November 28, 2009 - Programming

In my previous entry, I discussed and provided code that would allow for the detection of Triple-Clicks on a window. By extending the provided architecture, it is relatively trivial to allow any number of consecutive clicks; for example, detecting pentuple clicks.

The revisions are pretty easy; in my case, I created a structure to hold what I previous had in a few module-level variables, to keep track of various data about each consecutive “click set” if that is a proper word to use here. Things such as the first click position, the last click position (these will obviously be the same for the “first” consecutive click (which is just a single-click, really) but could be used in later clicks to compare the distance values used, retrieved via GetSystemMetrics() using the SM_DRAGX and SM_DRAGY constants,(or was it SM_XDRAG and SM_YDRAG…) and comparing these values with the difference between each successive click. The ideal solution would be to compare each click position with the first click position, so that the clicking cannot move across the object very far from where the first click took place. The logic is pretty simple, and should be easy to follow. The project can be downloaded from here.This is a tad different then the previous one, and is instead implemented as a sort of  “game”.
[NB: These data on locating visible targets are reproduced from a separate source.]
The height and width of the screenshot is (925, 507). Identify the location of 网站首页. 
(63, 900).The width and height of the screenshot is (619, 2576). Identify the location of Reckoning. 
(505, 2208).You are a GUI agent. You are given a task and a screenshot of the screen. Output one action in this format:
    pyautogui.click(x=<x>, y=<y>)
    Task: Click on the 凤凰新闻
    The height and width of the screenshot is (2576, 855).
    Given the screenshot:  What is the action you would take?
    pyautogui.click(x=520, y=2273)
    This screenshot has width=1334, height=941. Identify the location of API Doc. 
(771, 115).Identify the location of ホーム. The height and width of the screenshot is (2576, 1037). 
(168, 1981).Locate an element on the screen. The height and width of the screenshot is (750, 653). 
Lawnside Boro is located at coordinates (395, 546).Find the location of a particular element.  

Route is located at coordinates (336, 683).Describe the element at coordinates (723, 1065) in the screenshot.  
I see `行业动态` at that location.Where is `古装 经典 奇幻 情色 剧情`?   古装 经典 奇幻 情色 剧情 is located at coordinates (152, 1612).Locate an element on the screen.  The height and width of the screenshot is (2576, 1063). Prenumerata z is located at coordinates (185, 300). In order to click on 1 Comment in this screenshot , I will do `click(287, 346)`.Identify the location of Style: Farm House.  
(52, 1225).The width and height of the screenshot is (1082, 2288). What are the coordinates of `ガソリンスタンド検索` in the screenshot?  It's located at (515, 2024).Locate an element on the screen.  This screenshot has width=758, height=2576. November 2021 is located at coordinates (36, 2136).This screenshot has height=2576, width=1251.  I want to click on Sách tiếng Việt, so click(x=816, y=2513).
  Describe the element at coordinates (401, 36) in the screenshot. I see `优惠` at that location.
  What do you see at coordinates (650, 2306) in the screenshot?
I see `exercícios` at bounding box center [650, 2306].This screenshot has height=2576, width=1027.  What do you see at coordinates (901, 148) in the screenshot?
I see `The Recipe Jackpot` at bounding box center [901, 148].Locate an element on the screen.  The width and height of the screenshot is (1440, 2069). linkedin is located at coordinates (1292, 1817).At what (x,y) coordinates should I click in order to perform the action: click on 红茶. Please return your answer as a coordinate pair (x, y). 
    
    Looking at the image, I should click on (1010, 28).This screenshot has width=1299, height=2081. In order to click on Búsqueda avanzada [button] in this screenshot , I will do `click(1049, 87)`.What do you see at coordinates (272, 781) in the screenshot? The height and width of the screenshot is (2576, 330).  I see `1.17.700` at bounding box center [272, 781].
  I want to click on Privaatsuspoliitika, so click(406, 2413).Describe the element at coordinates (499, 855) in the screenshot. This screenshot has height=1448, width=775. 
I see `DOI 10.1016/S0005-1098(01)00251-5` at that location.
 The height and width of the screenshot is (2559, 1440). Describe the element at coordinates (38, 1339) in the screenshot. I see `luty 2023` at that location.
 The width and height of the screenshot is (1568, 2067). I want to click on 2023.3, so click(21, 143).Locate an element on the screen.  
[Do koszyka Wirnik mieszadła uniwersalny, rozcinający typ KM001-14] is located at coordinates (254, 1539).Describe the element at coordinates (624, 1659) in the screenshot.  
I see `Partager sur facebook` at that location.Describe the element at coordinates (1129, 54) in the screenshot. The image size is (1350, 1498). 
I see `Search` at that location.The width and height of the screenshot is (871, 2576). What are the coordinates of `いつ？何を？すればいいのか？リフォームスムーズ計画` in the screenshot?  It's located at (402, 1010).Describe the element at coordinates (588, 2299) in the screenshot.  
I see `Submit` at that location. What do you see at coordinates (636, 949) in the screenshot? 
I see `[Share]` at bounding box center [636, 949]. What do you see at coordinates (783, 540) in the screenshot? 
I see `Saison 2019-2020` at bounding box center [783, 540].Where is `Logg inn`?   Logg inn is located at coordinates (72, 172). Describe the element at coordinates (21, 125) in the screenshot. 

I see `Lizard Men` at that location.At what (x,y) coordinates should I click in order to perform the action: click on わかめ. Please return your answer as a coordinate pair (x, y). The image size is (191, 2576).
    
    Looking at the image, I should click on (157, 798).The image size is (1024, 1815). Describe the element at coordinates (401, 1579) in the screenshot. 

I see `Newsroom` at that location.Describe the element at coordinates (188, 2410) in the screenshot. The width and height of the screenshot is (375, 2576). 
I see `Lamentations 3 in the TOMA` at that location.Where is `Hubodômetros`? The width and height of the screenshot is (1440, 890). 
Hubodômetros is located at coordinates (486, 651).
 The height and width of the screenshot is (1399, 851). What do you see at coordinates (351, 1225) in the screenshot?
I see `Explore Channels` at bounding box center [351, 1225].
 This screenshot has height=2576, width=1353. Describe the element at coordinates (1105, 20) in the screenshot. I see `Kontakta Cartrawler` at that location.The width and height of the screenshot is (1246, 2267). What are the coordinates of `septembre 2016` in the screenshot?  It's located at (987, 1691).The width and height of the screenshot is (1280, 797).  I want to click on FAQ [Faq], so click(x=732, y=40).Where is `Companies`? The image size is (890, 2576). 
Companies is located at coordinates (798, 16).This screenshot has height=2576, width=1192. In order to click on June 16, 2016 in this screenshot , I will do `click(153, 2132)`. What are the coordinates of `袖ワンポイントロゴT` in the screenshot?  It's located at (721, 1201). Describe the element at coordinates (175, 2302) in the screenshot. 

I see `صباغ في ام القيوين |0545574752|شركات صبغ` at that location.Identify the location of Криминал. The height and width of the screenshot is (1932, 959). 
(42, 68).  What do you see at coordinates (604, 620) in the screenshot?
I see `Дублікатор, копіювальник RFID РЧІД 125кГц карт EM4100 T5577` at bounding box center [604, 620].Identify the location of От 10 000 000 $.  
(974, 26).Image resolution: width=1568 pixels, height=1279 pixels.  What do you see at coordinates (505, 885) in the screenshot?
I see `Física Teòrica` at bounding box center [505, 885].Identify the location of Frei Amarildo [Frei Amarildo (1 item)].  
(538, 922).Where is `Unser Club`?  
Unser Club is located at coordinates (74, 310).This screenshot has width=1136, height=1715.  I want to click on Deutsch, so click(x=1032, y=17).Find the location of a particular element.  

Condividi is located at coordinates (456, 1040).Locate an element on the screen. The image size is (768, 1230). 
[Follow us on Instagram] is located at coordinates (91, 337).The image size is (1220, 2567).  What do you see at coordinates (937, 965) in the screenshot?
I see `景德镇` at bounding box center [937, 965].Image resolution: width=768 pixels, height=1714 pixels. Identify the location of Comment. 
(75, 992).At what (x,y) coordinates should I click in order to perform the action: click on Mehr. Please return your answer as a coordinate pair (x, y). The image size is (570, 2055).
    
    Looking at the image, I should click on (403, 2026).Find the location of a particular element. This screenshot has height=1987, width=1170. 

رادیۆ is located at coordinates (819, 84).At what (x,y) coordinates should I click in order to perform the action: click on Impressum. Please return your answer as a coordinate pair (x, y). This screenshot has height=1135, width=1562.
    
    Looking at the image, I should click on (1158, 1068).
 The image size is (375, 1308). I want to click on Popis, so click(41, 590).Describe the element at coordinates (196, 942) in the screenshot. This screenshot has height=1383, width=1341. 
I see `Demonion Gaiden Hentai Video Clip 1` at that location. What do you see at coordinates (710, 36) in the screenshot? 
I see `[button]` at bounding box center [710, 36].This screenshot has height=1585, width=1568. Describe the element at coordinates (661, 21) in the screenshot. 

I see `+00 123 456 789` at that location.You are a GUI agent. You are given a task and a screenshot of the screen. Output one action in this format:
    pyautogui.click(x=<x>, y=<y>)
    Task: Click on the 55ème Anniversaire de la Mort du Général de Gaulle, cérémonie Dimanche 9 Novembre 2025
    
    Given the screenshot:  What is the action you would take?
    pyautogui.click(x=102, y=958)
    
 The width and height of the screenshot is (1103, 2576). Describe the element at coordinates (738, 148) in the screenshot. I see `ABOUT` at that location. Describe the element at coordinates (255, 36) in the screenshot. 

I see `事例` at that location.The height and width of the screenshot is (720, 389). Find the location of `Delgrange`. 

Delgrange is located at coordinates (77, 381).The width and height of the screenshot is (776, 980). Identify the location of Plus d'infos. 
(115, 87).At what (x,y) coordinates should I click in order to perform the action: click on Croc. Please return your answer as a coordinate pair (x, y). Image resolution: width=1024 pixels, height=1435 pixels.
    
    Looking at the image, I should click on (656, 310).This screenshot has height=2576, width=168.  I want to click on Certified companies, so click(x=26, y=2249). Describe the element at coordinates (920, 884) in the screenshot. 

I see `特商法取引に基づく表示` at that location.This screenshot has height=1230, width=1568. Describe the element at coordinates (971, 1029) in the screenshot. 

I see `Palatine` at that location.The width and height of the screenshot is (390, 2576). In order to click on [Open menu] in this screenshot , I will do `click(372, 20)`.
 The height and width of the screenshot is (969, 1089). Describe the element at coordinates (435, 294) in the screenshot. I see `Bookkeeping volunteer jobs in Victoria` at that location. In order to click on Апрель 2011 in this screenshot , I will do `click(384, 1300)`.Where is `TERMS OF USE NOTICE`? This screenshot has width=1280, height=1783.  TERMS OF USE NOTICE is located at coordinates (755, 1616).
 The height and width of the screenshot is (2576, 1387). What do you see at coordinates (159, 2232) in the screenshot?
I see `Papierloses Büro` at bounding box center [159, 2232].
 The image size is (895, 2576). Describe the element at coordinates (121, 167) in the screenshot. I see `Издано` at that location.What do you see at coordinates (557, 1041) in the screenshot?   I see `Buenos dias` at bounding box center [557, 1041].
There are a few design and User interface considerations when using Multiple clicks in your UI; the most prevalent is probably that unless you tell your users that they can triple-click or quadruple click, they likely will not try it- that is, it isn’t really that intuitive. Additionally, when you do implement this behaviour, remember that, for example, with a triple click, a double click was already fired and handled before that; so don’t make successive clicks do vastly different things. the ideal scenario is to use successive clicks to do the same thing, but change the scope; for example, Word allowed you to click,double-click, and triple click text. the first click sets the position of the cursor, the second click selects the word that the cursor is in, and a triple click selects a paragraph. (In the outlook editor it actually selects the sentence I think, but let’s not split hairs…). In fact, it would make sense to conclude that as an unsaid rule you should only use triple clicks to build on behaviour that the single and double-clicks before them have already done, just as word does. if you make triple-clicks do something esoteric, such as, for example, triple clicking a drawing to save, consider instead opting for a toolbar button or menu item to perform this task, or perhaps a key combination (or both).